今こそ考えるべきデジタルクライシスの話(1)

公開日:2019.03.01 最終更新日:2023.06.16

※この記事は雑誌『美楽』2019年3月号の掲載内容を転載しております。

2020年、東京オリンピックを契機に、日本は大規模なサイバー攻撃にさらされると予想されています。

実際、2012年のロンドン大会、2016年のリオデジャネイロ大会のいずれにおいても、開催国に対する大きなサイバー攻撃が確認されています。ロンドン大会では開会式が標的にされ、大規模な停電が起きる恐れがあったといいます。また、リオデジャネイロ大会ではオリンピックの公式サイトに対して500GbpsにおよぶDDos攻撃(※1)が長期にわたって続いたそうです。

過去の大会と同様に、今回の東京オリンピックでもサイバー攻撃が予想されています。そして、その標的には日本の企業や国民すらも含まれています。

ここで読者の皆さまに考えていただきたいのは、オリンピックの本部だけではなく、企業や国民までが標的に含まれている理由です。

テロリズムや金儲けが目的であれば、より大きな組織に対して起こすほうが合理的と言えます。また、企業や一般人を標的にサイバー攻撃を仕掛けるのであれば、オリンピックの開催時期である必要はないはずです。

そのような事情を押して開催国の企業や国民を標的にしたサイバー攻撃が増えるのはなぜでしょうか。

私は、少なくとも2つの理由があると考えています。

1つは、オリンピック前後で開催国全体の通信量が増えることです。

サイバー攻撃の大半は金銭が目的と言われています。標的型攻撃(※2)を行うにせよ、マルウェア(※3)に感染させるにせよ、対象が多いほど得られる金銭は多くなるため、オリンピック前後に開催国を標的にすることは理に適っています。

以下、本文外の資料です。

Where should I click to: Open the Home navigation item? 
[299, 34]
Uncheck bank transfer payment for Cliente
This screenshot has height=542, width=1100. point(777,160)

次に、企業や国民の端末がオリンピックの本部を攻撃する足がかりとなりうることです。

例えば、ある人物が企業を攻撃するとします。本社のセキュリティ対策は万全でしたが、本社のネットワークに接続できる支社のセキュリティ対策には脆弱性がありました。この場合、本社に直接侵入するよりも支社のシステムから本社のシステムに侵入するほうが簡単です。

同様に、オリンピックの運営を攻撃するために、セキュリティ対策の不十分な企業や国民が標的にされる恐れがあるのです。

このように、もはやサイバー攻撃は他人事ではありません。もしもセキュリティ対策に不安をお持ちの方がいらっしゃれば、専門業者へご相談することをおすすめいたします。

※1 対策していない場合、1Gbpsから10GbpsのDos攻撃でサーバーやサイトはダウンすると言われている。
※2 対象を特定の組織やユーザー層に絞って行うサイバー攻撃のこと。
※3 感染したコンピュータを不正に動作させる目的で作成された、悪意あるソフトウェアのこと。